Collins–Krandick algorithm takes advantage of purely symbolic approach, thus is significantly slower than rapidly converging numerical algorithms. However, it is possible to turn it into a mixed symbolic–numerical algorithm, where, in certain conditions, it is possible to replace symbolic computations with validated numerical computations, without compromising properties of the original algorithm.
It should be obvious that real root isolation is less computationally intensive than complex root isolation, so whenever it is known that only real (or even negative or positive) roots are required, then the domain of computation should be appropriately limited to speed up the computations (for a detailed discussion see [Collins1996complex]).

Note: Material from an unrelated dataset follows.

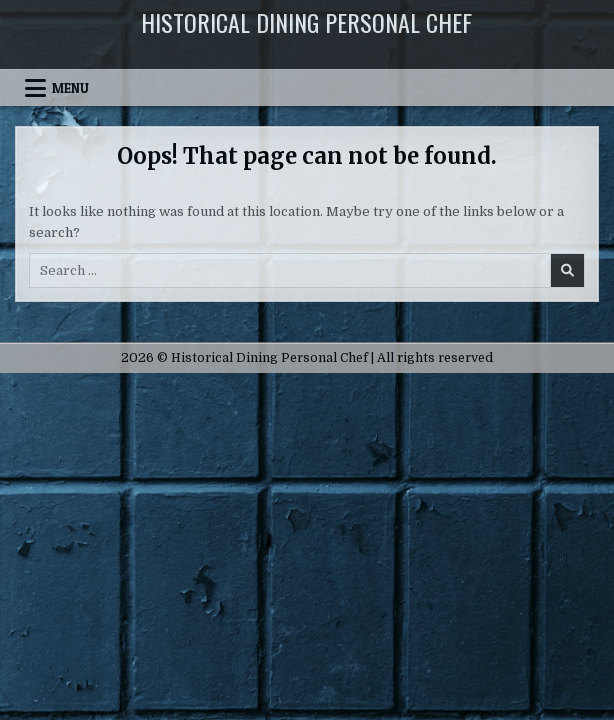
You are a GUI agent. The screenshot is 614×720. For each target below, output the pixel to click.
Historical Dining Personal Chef (306, 22)
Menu (70, 88)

In this chapter we gave a brief description to the most important algorithms of polynomials manipulation module. There are other algorithms that were implemented in the module, which also deserve attention and a few words of explanation. Hopefully in some foreseeable future we will be able to write a more capacious volume, in which we will describe all of them. We also gave references to the most influential literature that was used to implement those algorithms or seems promising for further developments in near future. We consider this a good starting point for people who would be interested in picking up some development tasks to improve the module.